Patrick Arlettaz
- Full name: Patrick Arlettaz
- Born: 4 April 1972 (age 53) Perpignan, France
- Height: 6 ft 0 in (183 cm)
- Weight: 186 lb (84 kg)

Rugby union career
- Position: Centre

Senior career
- Years: Team / Apps / (Points)
- 1992–1996: Perpignan
- 1996–2001: Narbonne
- 2001–2006: Montpellier
- 2006–2007: ES Catalane

International career
- Years: Team / Apps / (Points)
- 1995: France / 1 / (10)

Coaching career
- Years: Team
- 2005–2006: Montpellier (assistant)
- 2006–2008: ES Catalane
- 2008–2011: Narbonne (backs)
- 2012–2014: Perpignan (assistant)
- 2016–2019: Perpignan (assistant)
- 2019–2023: Perpignan
- 2023–: France (backs)

= Patrick Arlettaz =

France international rugby union player & coach (born 1972)

Patrick Arlettaz (born 4 April 1972) is a French rugby union coach and former player.

Born in Perpignan, Arlettaz played as a centre and was capped once for the France national team in 1995. His appearance came against Romania at Tucuman as part of the Argentina-hosted Latin Cup and he scored two tries.
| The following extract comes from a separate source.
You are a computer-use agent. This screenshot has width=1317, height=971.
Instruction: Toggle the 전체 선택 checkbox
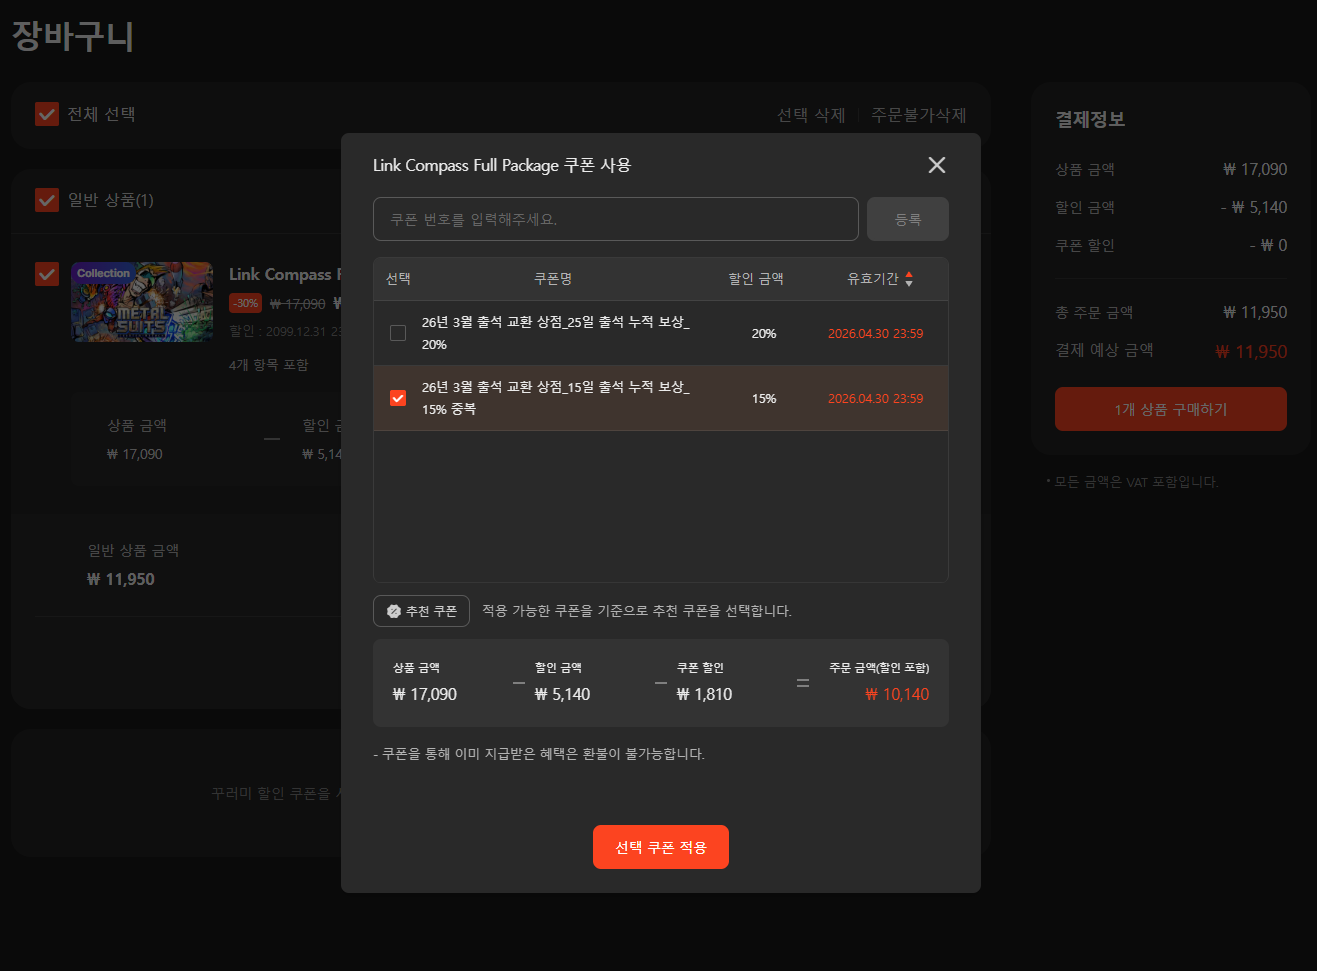[x=47, y=114]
He spent his career with USA Perpignan, RC Narbonne, Montpellier RC and ES Catalane, before retiring as a player in 2007.

Arlettaz became head coach of USA Perpignan for the 2020–21 season and immediately led them to the Rugby Pro D2 championship title, thus gaining promotion to the Top 14. He coached the club for two seasons in the Top 14, then in 2023 moved onto a role with the national team, replacing Laurent Labit as attack coach post the World Cup.